SELECTED EXCERPT
The FUND and the ADVISER agree as follows:
(1) APPOINTMENT
a. The FUND hereby appoints the ADVISER to act as investmentadviser to the
FUND's Xxx Xxxxxx American Capital Global Equity Fund ("Global Equity") and Xxx
Xxxxxx American Capital Global Government Securities Fund ("Global Government")
(collectively, the "Portfolios"), for the period and on the terms set forth in
this Agreement. The ADVISER accepts such appointment and agrees to furnish the
services herein set forth for the compensation herein provided.
b. In the event that the FUND establishes one or more portfolios other than
the Portfolios with respect to which it desires to retain the ADVISER to act
as investment adviser hereunder, it shall notify the ADVISER in writing. If
the ADVISER is willing to render such services it shall notify the FUND in
writing whereupon such portfolio shall become a Portfolio hereunder and the
compensatioin payable by such new portfolio to the ADVISER will be as agreed in
writing at the time.

RECORD LIST
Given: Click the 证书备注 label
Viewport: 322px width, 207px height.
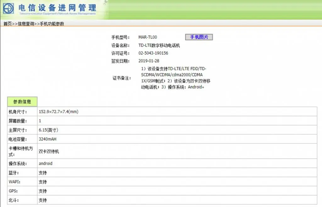Looking at the screenshot, I should [x=121, y=78].
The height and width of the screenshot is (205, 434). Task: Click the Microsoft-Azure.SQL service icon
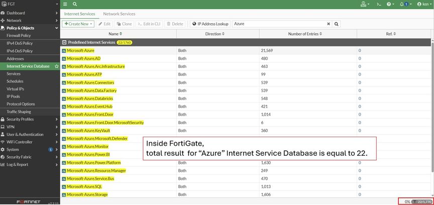[x=64, y=186]
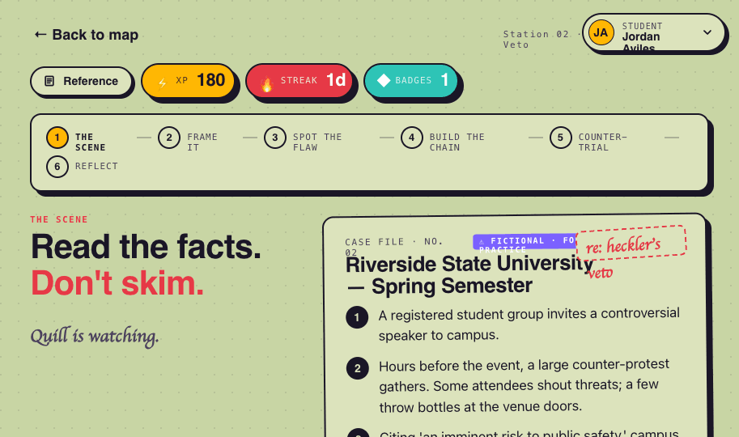
Task: Open the Reference button
Action: pos(81,81)
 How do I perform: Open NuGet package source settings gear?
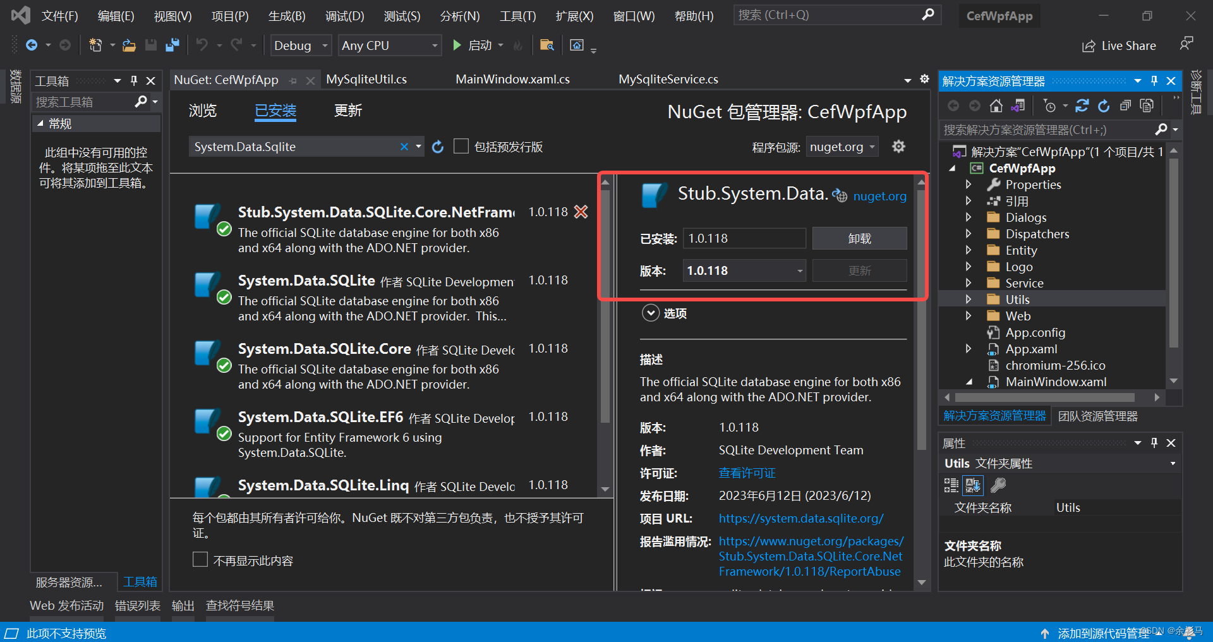(x=898, y=146)
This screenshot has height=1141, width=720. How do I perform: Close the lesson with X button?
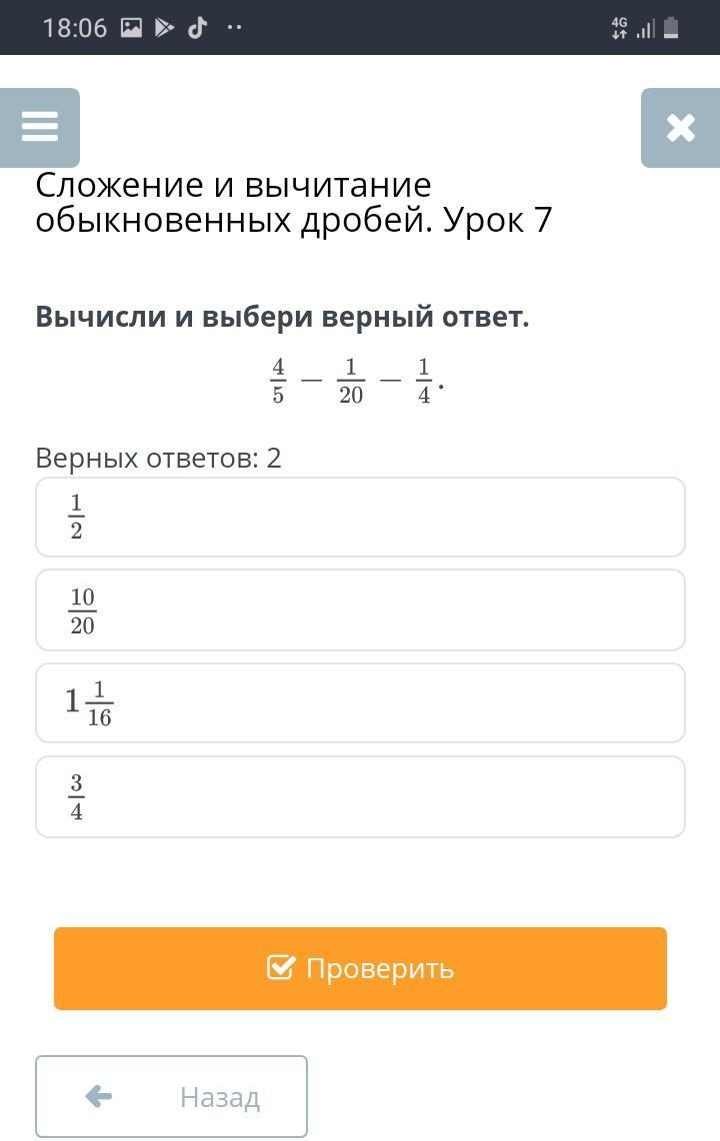[x=680, y=127]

WORK TO BE COMPLETED
Please set down, word for word, the stretch of the fund agreement excerpt from "The FUND and" through "compensation herein provided.". The lines come from a separate source.

WRITTEN SOLUTION
The FUND and the ADVISER agree as follows:
(1) APPOINTMENT
a. The FUND hereby appoints the ADVISER to act as investmentadviser to the
FUND's Xxx Xxxxxx American Capital Global Equity Fund ("Global Equity") and Xxx
Xxxxxx American Capital Global Government Securities Fund ("Global Government")
(collectively, the "Portfolios"), for the period and on the terms set forth in
this Agreement. The ADVISER accepts such appointment and agrees to furnish the
services herein set forth for the compensation herein provided.